Acting quickly in the case of stroke is one of the best ways to prevent long-term disability. If these signs are not known, a caregiver may simply think that their elderly relative is being obstinate and stubborn in not understanding them. However, they may be in the midst of a stroke and in need of immediate medical care. This knowledge by a caregiver may well be life-saving or disability preventing for their elderly relative.
Another of the more common causes for concern when caring for elderly relatives is the question of nursing homes and assisted living facilities. Whenever an elderly patient has the financial ability to pay for their own home-care, that is always the best idea. For many elderly people, internment in a nursing home is a scary and often expensive prospect. This will usually drain all of their financial resources rather quickly, especially if they don’t have special long-term care insurance.
Generally, they are required to sign over all of their life savings, and all of their other assets, as well as their home (if it is worth more than $536,000), when they go into a nursing home. If their home is of less value than that, and if they can prove that they intend to return to their home, they can sometimes keep that single asset. However, all of their other assets are taken from them before Medicaid will pay for their nursing home costs, which usually add up to around $100,000 per year.
Outside of these nursing home concerns is the simple fact that many elderly patients have expressed their desire to their loved ones to not have to enter a nursing home when they become disabled and unable to care for themselves. Nursing homes are known for their neglectful treatment of patients, sometimes even down to abuse of the patients in their care. In most cases, there is a feeling of helplessness by the patients, and they feel uncared for by their relatives, to whom they don’t mention the abuse they are suffering. While this is not the case in every nursing home, it is reported on often enough in the media, congressional reports, and court cases that it is a known risk in long term care.

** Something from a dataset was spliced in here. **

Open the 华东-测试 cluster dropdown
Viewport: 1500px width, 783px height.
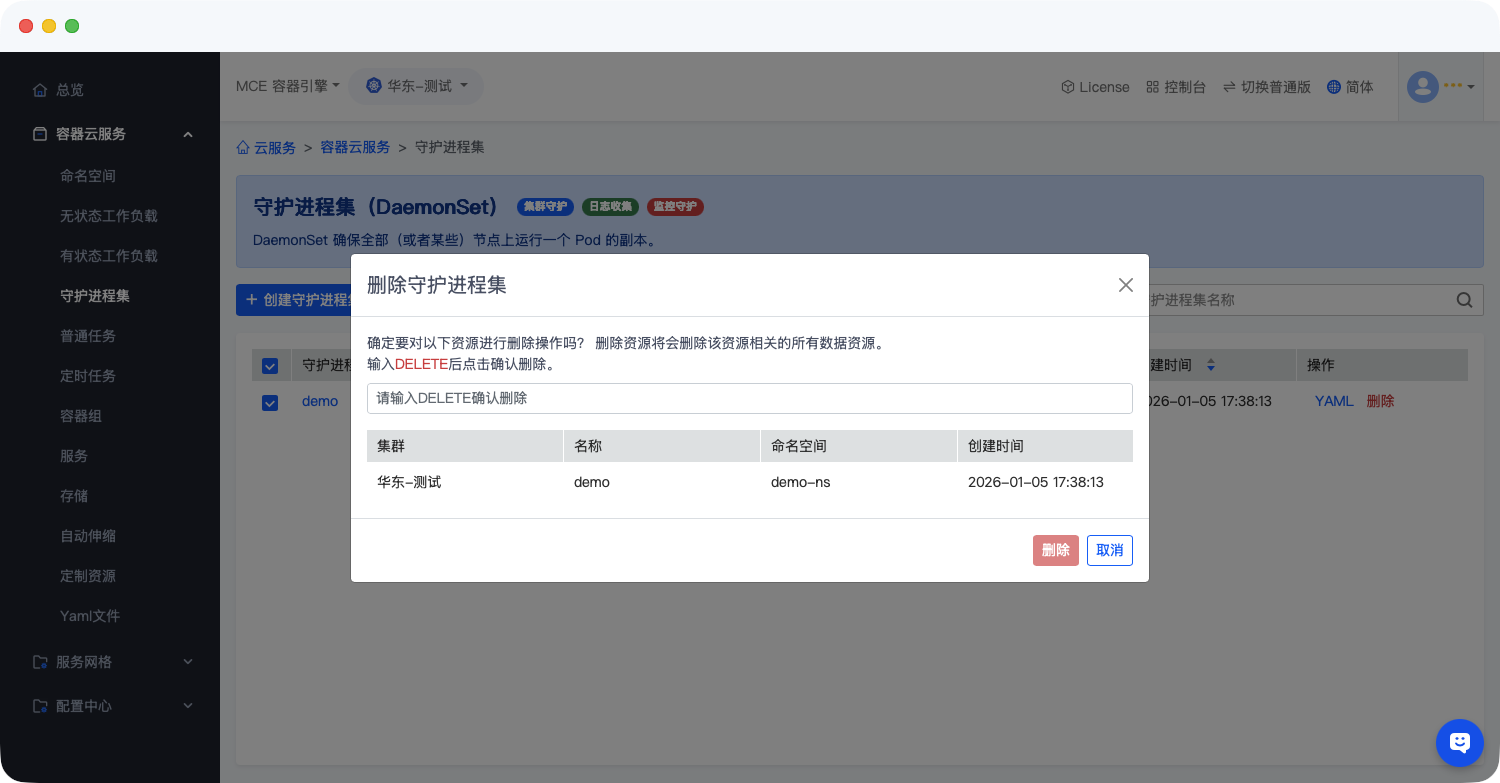416,86

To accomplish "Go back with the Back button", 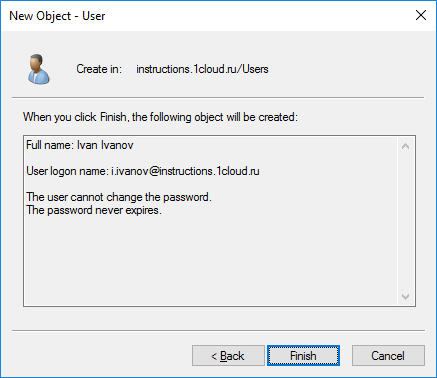I will click(228, 356).
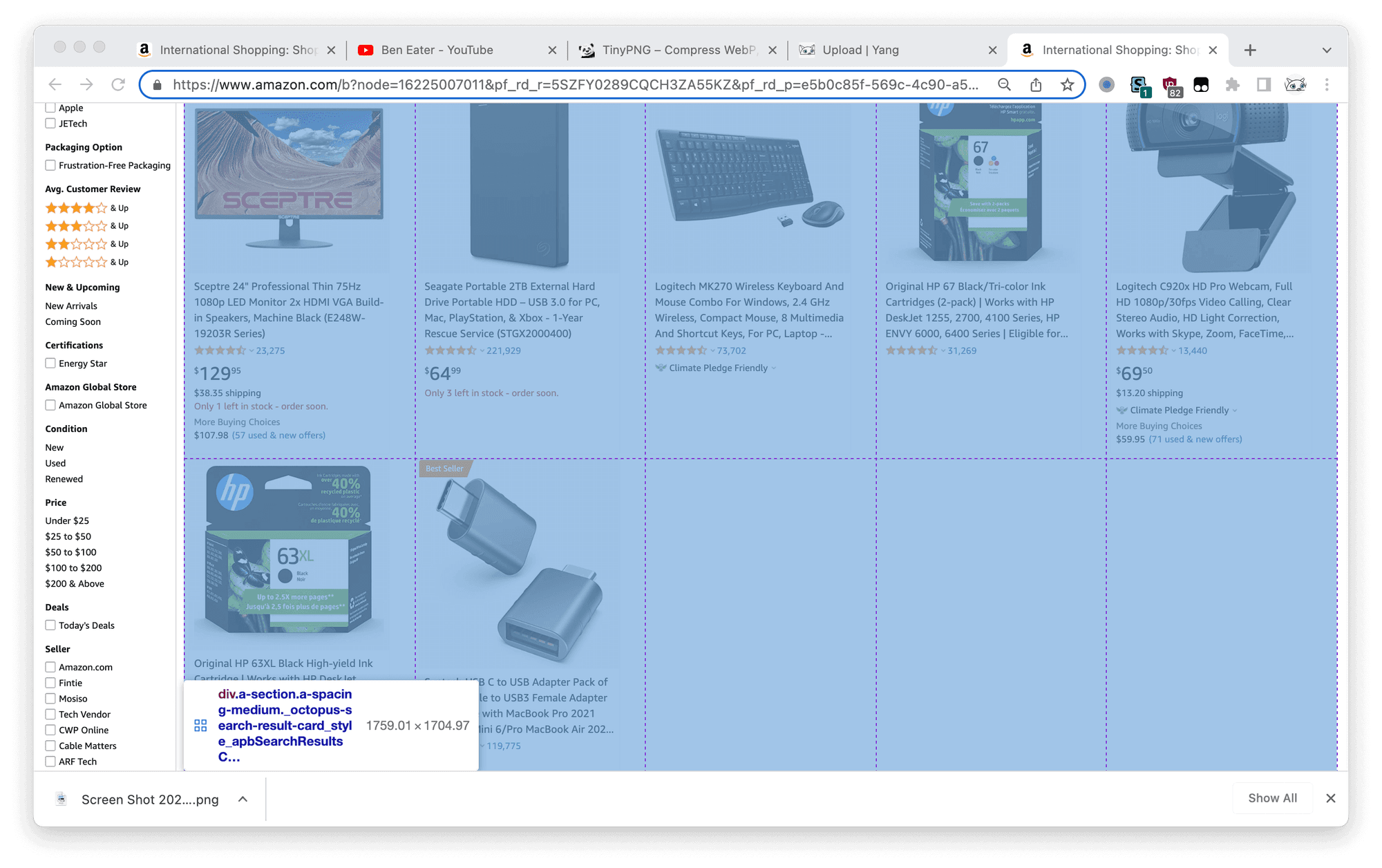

Other types of long-term care establishments, such as assisted living facilities, may be more amenable to your elderly loved ones, but the best care is often the type that can be had in their own home. It boosts their morale to be in familiar surroundings, and makes them know that they are cared for by their relatives. In addition to the home-care, it is always a good idea to install surreptitious surveillance if there are caregivers in the home for your elderly loved one. That way, if there is any abuse or neglect, it is not necessary for them to tell anyone about it, as it is all on tape. While home-care is not as often a source of abuse or neglect, it does happen, and being prepared is definitely the best policy.
There are many needs that elderly patients have, that are both emotional, psychological, and physical. Their needs will in general be different than those of younger persons, and different from those of elderly people in the past. Meeting the needs of the elderly family members in your care may not be easy, but these suggestions can help you to be prepared for what you may find as a caregiver or simply as a trusted family member or friend.
As the boomer generation ages, more and more younger persons will be exposed to these concerns that their elderly family members have. While this list of concerns is not comprehensive or exhaustive, these are many of the concerns that have been expressed over time by the elderly patients themselves, as well as by those who care for them.